Task statement => Repeat exactly, and only, the lines below starting at the line that contains "Task: Click the" and ending at the line that contains "Open the large I'm Vaccinated woman photo", inclusive of both.

Supplied material =>
>>
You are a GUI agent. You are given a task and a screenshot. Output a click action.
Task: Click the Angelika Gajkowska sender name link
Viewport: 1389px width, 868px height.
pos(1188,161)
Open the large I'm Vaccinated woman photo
<<
>>
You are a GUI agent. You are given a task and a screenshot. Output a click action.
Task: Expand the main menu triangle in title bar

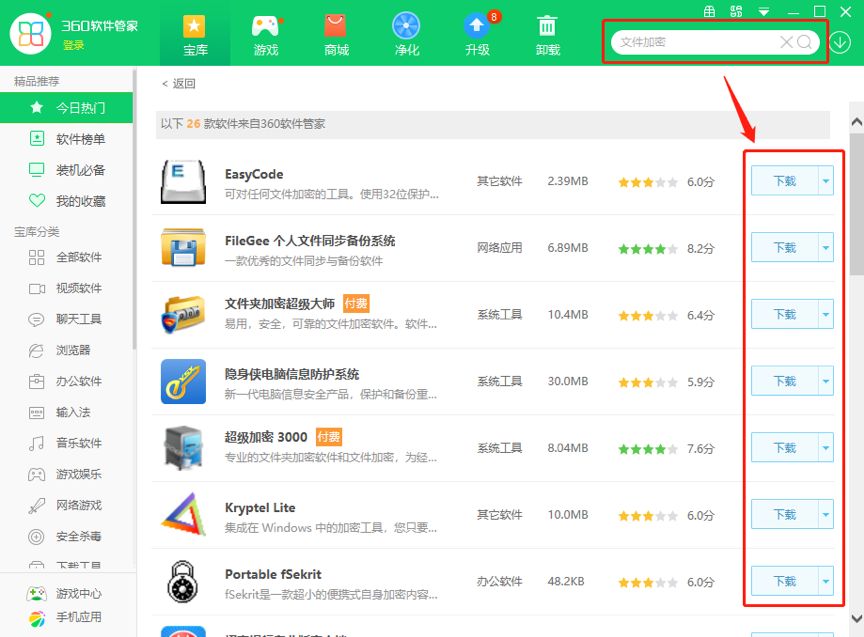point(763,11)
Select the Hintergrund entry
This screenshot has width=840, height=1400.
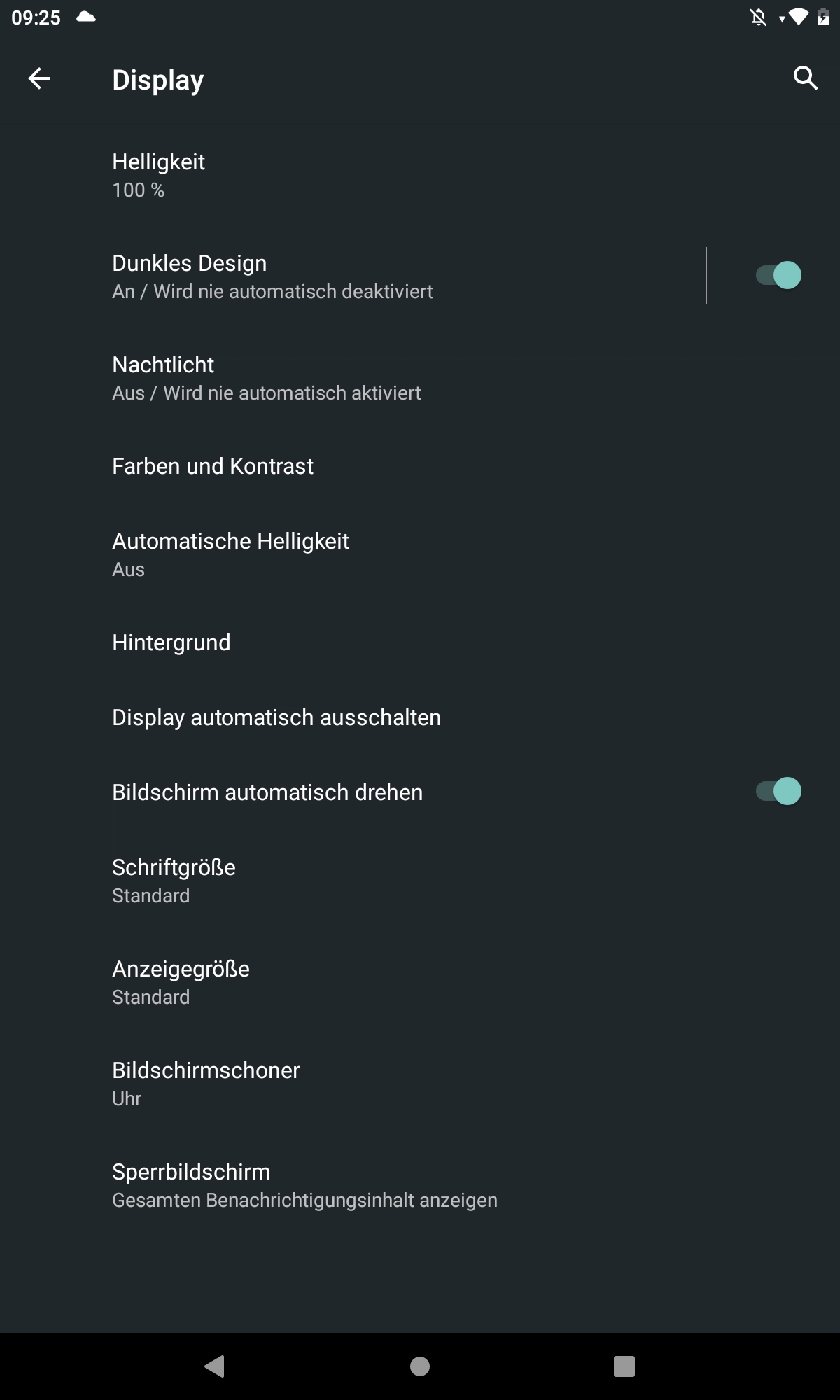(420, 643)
<<
Written answer =>
Task: Click the Angelika Gajkowska sender name link
Viewport: 1389px width, 868px height.
pos(1188,161)
Open the large I'm Vaccinated woman photo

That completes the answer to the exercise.